# Instructions to follow
Below this line is a set of entries; quote exactly the lines from the line that contains "Given: Open Standings for Asia Fourth stage" to the line that contains "This screenshot has height=433, width=1024.", both lines included.

START Record extracts

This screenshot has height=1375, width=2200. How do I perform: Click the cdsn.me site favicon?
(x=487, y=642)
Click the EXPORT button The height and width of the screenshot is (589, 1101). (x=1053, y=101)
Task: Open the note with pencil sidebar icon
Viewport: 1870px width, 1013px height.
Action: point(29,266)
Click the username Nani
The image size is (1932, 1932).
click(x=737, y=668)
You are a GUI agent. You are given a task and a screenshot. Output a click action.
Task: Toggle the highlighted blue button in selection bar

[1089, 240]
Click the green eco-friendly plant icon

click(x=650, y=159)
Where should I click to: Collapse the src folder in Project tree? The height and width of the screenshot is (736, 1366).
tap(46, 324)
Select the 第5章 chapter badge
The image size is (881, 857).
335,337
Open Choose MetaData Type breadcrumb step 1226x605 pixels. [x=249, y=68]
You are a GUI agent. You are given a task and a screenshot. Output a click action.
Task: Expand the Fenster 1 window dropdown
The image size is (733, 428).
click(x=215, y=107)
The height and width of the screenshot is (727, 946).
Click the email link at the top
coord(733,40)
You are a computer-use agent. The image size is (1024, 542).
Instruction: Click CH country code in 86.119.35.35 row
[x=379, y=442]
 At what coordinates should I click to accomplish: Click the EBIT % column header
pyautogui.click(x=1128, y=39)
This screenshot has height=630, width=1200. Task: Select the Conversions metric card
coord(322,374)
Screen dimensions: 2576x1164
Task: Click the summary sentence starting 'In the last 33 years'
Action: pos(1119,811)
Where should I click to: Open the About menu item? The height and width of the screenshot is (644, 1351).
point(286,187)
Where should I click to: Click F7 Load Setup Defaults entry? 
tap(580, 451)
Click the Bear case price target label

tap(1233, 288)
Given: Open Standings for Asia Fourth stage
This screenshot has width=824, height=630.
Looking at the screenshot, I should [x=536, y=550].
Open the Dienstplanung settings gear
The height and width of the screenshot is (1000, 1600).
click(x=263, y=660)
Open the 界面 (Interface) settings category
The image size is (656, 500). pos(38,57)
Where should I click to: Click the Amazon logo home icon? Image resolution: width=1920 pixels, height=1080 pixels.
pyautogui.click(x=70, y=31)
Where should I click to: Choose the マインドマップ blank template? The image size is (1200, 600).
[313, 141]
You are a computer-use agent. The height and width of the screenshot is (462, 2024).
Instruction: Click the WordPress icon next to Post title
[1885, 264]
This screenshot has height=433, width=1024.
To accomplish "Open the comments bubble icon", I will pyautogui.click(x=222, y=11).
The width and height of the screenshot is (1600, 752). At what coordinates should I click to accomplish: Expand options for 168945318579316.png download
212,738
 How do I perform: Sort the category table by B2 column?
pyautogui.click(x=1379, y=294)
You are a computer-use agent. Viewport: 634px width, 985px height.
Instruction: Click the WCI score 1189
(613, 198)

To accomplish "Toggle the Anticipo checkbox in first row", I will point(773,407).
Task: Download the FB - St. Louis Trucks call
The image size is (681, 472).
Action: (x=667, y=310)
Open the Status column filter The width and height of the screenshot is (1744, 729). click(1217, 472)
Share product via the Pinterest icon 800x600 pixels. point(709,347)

END Record extracts

# Output of the task
Given: Open Standings for Asia Fourth stage
This screenshot has width=824, height=630.
Looking at the screenshot, I should [x=536, y=550].
Open the Dienstplanung settings gear
The height and width of the screenshot is (1000, 1600).
click(x=263, y=660)
Open the 界面 (Interface) settings category
The image size is (656, 500). pos(38,57)
Where should I click to: Click the Amazon logo home icon? Image resolution: width=1920 pixels, height=1080 pixels.
pyautogui.click(x=70, y=31)
Where should I click to: Choose the マインドマップ blank template? The image size is (1200, 600).
[313, 141]
You are a computer-use agent. The height and width of the screenshot is (462, 2024).
Instruction: Click the WordPress icon next to Post title
[1885, 264]
This screenshot has height=433, width=1024.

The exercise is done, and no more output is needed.